Let’s remember first, that as Christians, we are all in full time ministry whether it is through our business, at our job, in our school, at our home in the neighbourhood or leading a church. Our goal is to share the light of the Gospel of the Kingdom as we go about our daily lives. What is different for each of us is how our financial needs will be met. When a person is involved in ministry as his “job,” like the fivefold minister who is trans-local and therefore cannot have a full time secular or even church ministry job in a community… he still has two financial areas that need to be considered. He has the finances needed to adequately support and live as a family and he has ministry expenses needed to accomplish the ministry to which the Lord has called him full time.

Biblical precedent: Labourers should be supported.

In Bible times, when oxen were driven back and forth over the threshing floor so they could stamp out the grain from the chaff, they were allowed to eat of the fruits of their labours. In some kinds of labour the oxen was muzzled, but Old Testament law required that on the threshing floor, which required repetitious and continuous labour, the oxen should be rewarded. “Do not muzzle an ox while he is treading out the grain” (Deuteronomy 25:4).

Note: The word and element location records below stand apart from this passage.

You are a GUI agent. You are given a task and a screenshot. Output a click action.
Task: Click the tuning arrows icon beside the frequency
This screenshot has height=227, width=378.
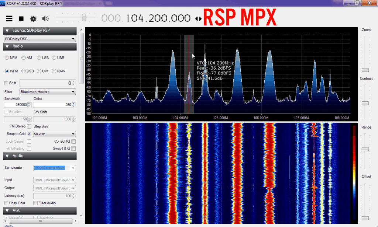[x=199, y=18]
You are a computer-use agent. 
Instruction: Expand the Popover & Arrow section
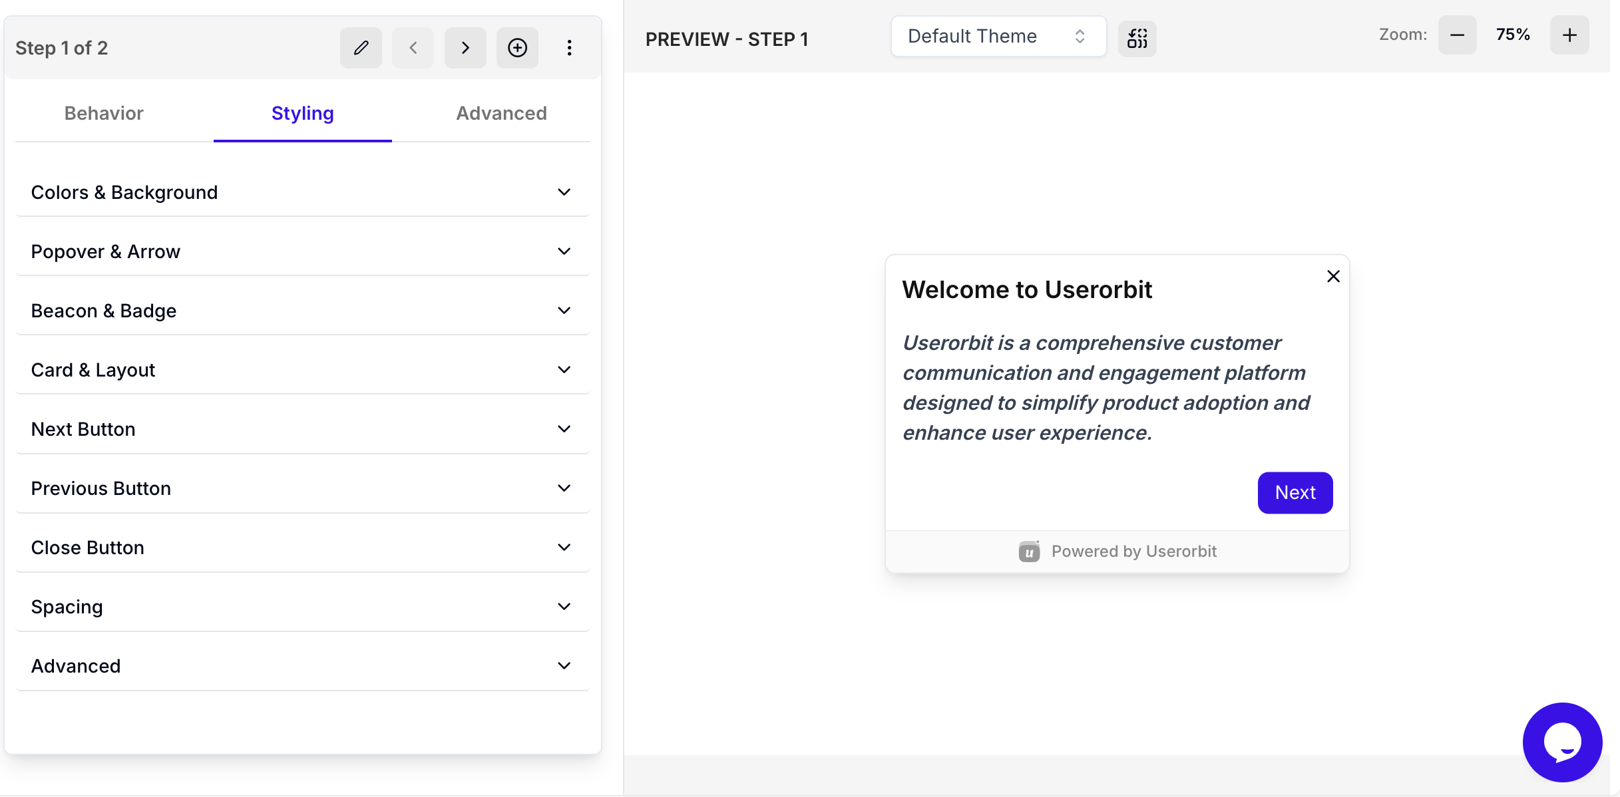pyautogui.click(x=302, y=251)

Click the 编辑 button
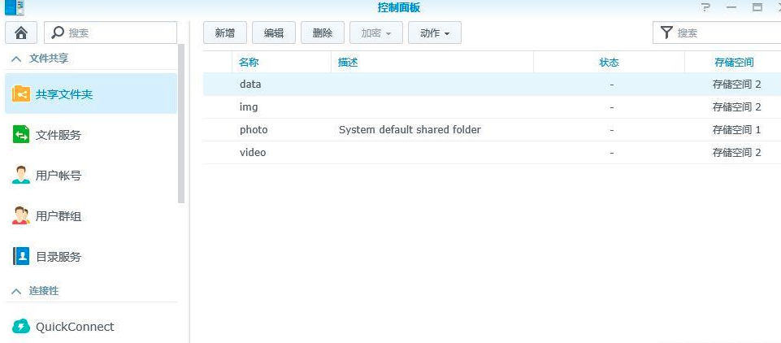[x=273, y=33]
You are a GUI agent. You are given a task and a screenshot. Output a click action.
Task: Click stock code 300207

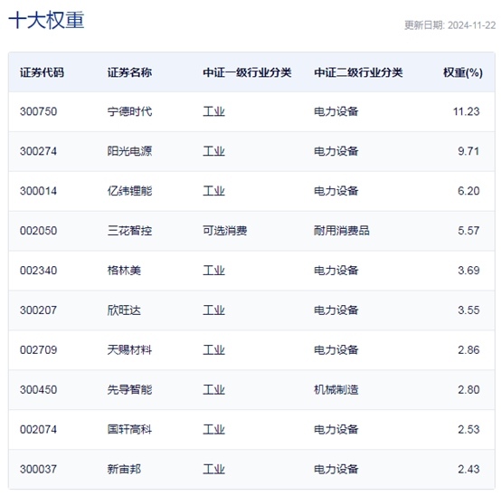coord(38,310)
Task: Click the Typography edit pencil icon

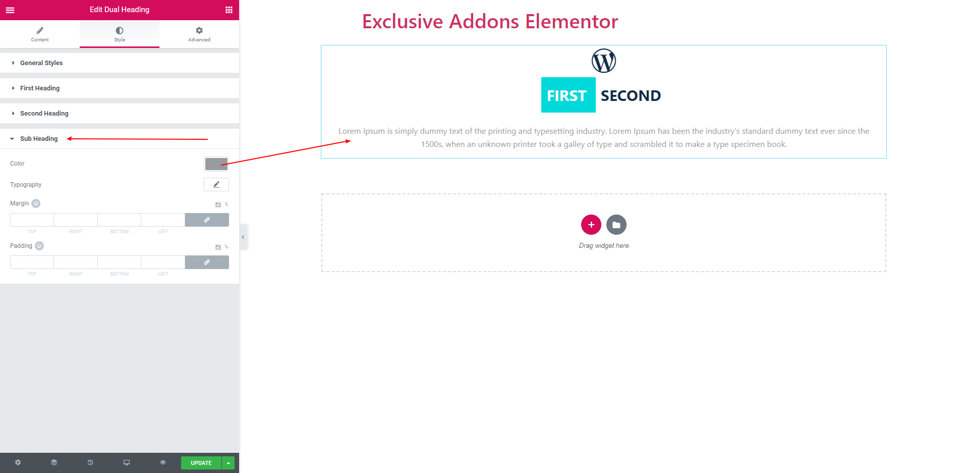Action: (216, 185)
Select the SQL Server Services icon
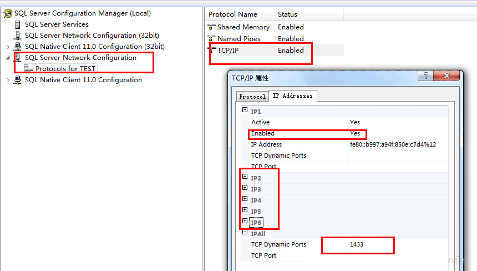 coord(18,24)
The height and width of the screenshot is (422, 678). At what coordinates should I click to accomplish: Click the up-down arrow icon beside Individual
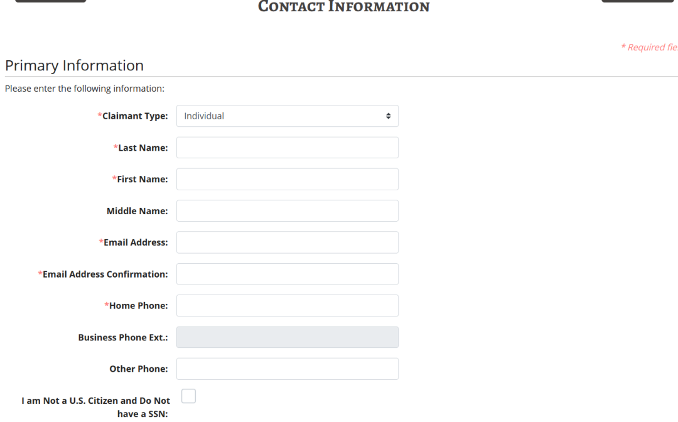tap(389, 116)
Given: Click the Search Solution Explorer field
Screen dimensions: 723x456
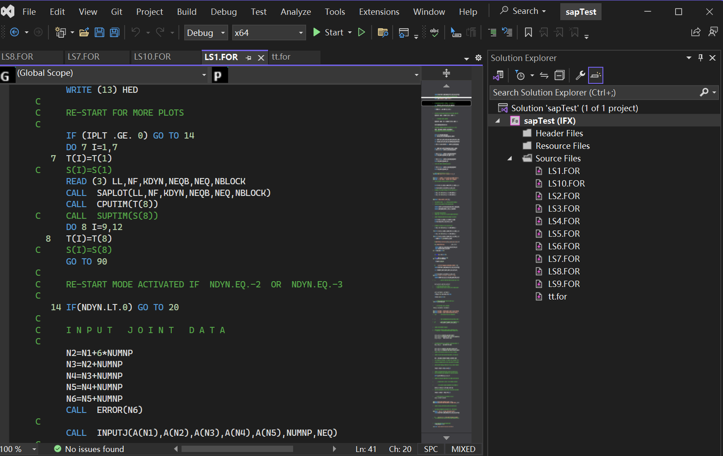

Paul quotes this law both in 1 Corinthians 9:9 and 1 Timothy 5:18, showing that God did not appoint it for the sake of the oxen alone, but that every labourer is worthy of his hire. We willingly pay the car mechanic and the doctor for their services, so we should gladly reward those who about for the good of our souls.

1 Corinthians 9:9-14 states, “For it is written in the Law of Moses: Do not muzzle an ox while he is treading out the grain.” Is it about oxen that God is concerned? Surely he says this for us, doesn’t He? Yes, this was written for us, because when the plowman plows and the thresher threshes, they ought to do so in the hope of sharing in the harvest, If we have sown spiritual seed among you, is it too much if we reap a material harvest from you? If others have this right of support from you, should’t we have it all the more? Nevertheless, we have not made use of this right, but we endure anything rather than put an obstacle in the way of the gospel of Christ. Do you not know that those who are employed in the temple service get their food from the temple, and those who serve at the altar share in the sacrificial offerings? In the same way, the Lord commanded that those who proclaim the gospel should get their living by the gospel.”

It is clear from this passage that Paul believed that those who laboured in the service of God would have competent support. In 1 Timothy 5:18, Paul again mentions the analogy between the oxen and the one who labours for the welfare of the Church. Again, he says they should be given sufficient and appropriate recompense so as not to worry about money for their family or their ministry.